CATERINA: 5 e ½. Nonostante la trovata della scorza d'arancia grattugiata sul risotto, che apprezziamo, continua a non convincerci. La flemma in cucina infastidisce.

FEDERICO: 7. Con lo spiedino di pesce gioca in casa, ma notiamo una buona tecnica (che speriamo mantenga anche con piatti non di pesce) e velocità d'esecuzione.

TIZIANA: 6. I suoi fiori di zucca 'mbuttunati non ci fanno fare i salti di gioia.

GUIDO: 7 e ½. Già nella prima puntata ci era piaciuto l'utilizzo del coniglio grigio di Carmagnola. Confermiamo il voto precedente: la sua insalata sembra un piatto d'alta cucina e l'uovo barzotto non è per nulla scontato. Entra nella nostra top 5.

ALESSANDRO: 5 e ½. A noi gli spaghetti con le vongole piacciono cremosi. L'utilizzo del pane non ci sembra una grande mossa. Continua a non convincerci.

SALVATORE: 6 e ½. Il suo polpo sembra buono, anche se la curcuma ci sembra superflua. Supera di poco la sufficienza, niente piroette.

VALERIA: 7 e ½. L'avevamo già notata nella prima puntata e continua a convincerci. Il suo peperone 'mbuttunato è una delizia per gli occhi e sembrerebbe anche per il palato. Entra nella nostra top 5.

LORETTA: 6 e ½. Apprezziamo il coraggio di rischiare, ma il suo arancino non ci convince fino in fondo.

VITO: 6 e ½. Sembra essere a suo agio con la pasta fresca e le sue orecchiette riescono, ma è già la seconda volta che gioca in casa: lo aspettiamo al varco, con prove meno familiari.

VERANDO: 7-. Il suo piatto più riuscito della serata è la cotoletta alla milanese, con l'osso (finalmente) e fritta nel burro. Ci era piaciuto di più nella prima puntata, ma vogliamo dargli fiducia e continua a essere nella nostra top 5.

SAMUELE: 5 e ½. La melanzana grigliata con pomodorini gialli glassati e formaggio non può essere definita un piatto. In cucina serve anche fantasia e creatività: ci aspettavamo di più.

PAOLA 6 -. Il suo tiramisù è senza infamia e senza lode. Passa il turno perché Francesca dimentica lo zucchero.

GIOVANNI: 7. La sua parmigiana è la migliore della sfida. Noi crediamo in lui.

ANNA: 6 e ½. Ha energia e grinta che fa un baffo ai millennials, ma dopo le “Sagne incannulate di nonna Caterina” ci aspettavamo una parmigiana incredibile.

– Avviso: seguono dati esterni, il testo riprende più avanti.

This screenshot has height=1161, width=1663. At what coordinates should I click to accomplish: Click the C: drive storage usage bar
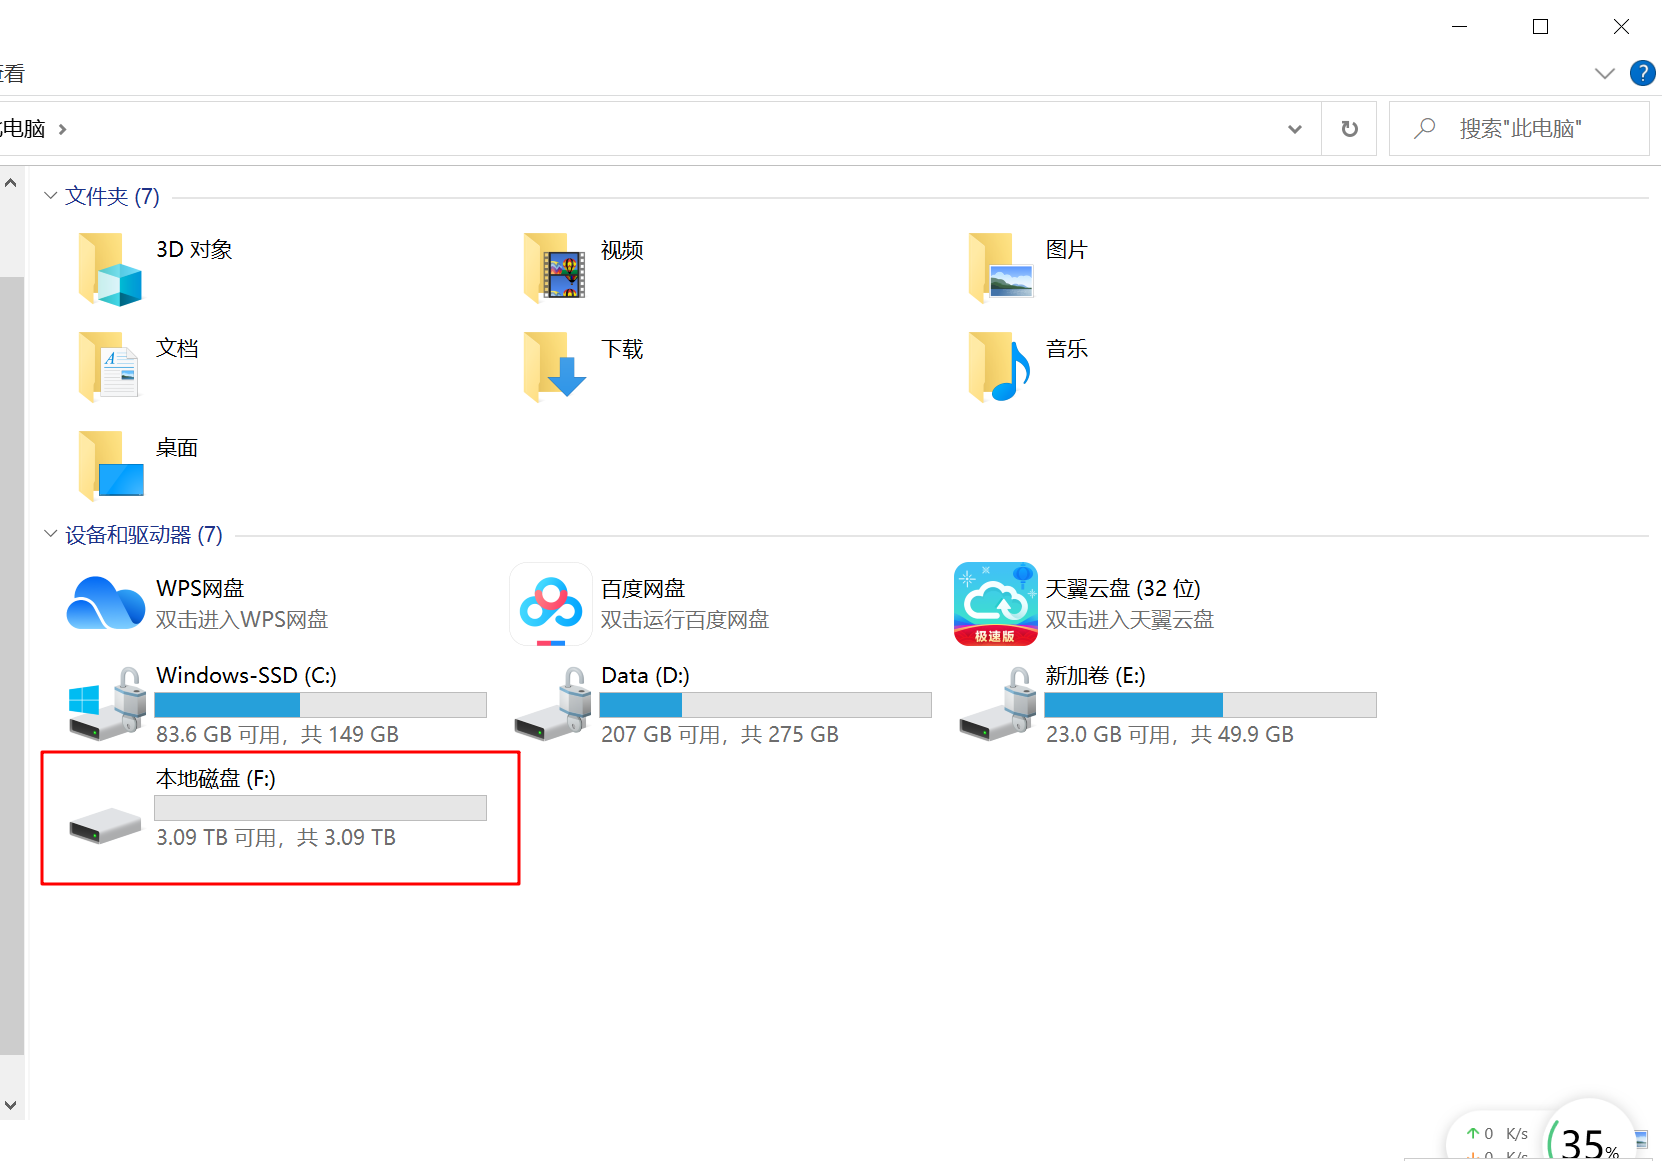pyautogui.click(x=320, y=705)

Invece…

VIRGINIA. 6. Continua a non convincerci pienamente, ma apprezziamo il suo condimento di pesce per i passatelli.

GLORIA: 8. Rimane la nostra preferita. Dimostra un eccezionale tempo di recupero: è indietro con la preparazione e riesce lo stesso a presentare un piatto d'alta cucina, anche cotto bene. Al primo posto della nostra top 5.

JERRY 7+. Nella puntata precedente aveva avuto la nostra fiducia. Oggi conferma il nostro giudizio positivo. Dimostra tecnica nel sezionare il pollo e ha la velocità giusta per gestire bene il tempo, anche sotto pressione. Entra nella nostra top 5.